US 12,243,422 B2
Hierarchical transfer learning system
Xuewei Qi, Mountain View, CA (US); Kentaro Oguchi, Mountain View, CA (US); Yongkang Liu, Mountain View, CA (US); and Emrah Akin Sisbot, Menlo Park, CA (US)
Assigned to Toyota Motor Engineering & Manufacturing North America, Inc., Plano, TX (US)
Filed by Toyota Motor Engineering & Manufacturing North America, Inc., Plano, TX (US)
Filed on Feb. 25, 2022, as Appl. No. 17/681,092.
Prior Publication US 2023/0274641 A1, Aug. 31, 2023
Int. Cl. G08G 1/0967 (2006.01); G08G 1/01 (2006.01)
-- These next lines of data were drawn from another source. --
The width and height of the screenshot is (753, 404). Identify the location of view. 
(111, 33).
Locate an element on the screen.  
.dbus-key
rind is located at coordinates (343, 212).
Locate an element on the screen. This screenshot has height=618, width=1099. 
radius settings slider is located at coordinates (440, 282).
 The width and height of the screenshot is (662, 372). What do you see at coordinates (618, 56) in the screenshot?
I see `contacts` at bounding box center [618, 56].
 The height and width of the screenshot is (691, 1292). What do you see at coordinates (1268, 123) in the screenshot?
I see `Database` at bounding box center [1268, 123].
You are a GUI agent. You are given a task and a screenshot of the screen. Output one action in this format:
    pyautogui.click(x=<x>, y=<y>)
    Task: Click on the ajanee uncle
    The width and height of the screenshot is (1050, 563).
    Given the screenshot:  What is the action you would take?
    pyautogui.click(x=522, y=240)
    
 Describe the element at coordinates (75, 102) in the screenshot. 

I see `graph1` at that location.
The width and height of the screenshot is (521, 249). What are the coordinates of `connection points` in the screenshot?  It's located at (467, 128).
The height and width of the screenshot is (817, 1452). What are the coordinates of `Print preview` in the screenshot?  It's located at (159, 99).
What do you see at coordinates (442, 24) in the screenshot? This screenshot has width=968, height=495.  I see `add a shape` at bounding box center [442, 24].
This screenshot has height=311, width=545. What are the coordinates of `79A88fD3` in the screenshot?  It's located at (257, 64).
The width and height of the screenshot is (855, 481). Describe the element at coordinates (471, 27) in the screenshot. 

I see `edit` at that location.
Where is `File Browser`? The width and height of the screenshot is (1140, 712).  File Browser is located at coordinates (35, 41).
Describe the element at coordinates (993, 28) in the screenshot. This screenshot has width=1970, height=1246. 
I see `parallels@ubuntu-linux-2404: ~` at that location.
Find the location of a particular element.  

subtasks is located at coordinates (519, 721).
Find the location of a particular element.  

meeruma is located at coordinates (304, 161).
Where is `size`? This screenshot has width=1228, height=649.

CPC G08G 1/096775 (2013.01) [G08G 1/0129 (2013.01)] 15 Claims
OG exemplary drawing
 
1. A system, comprising:
one or more processors, and
a memory communicably coupled to the one or more processors and storing: a control module including instructions that, when executed by the one or more processors cause the one or more processors to:
receive segments of a model from separate members in a geographic hierarchy;
assemble the segments into the model, wherein the segments include at least a first segment, a second segment, and a third segment, wherein the first segment includes common traffic rules, the second segment includes area specific trends, and the third segment includes local behaviors, wherein the first segment is based at least on an aggregate of trained weights from a plurality of devices within a first region, the second segment is based at least on an aggregate of trained weights from a plurality of devices within a second region, the third segment is based at least on an aggregate of trained weights from a plurality of devices within a third region, wherein the second region is a sub-region of and smaller than the first region, and wherein the third region is a sub-region of and smaller than the second region; and
process sensor data using the model to provide an output for assisting a device.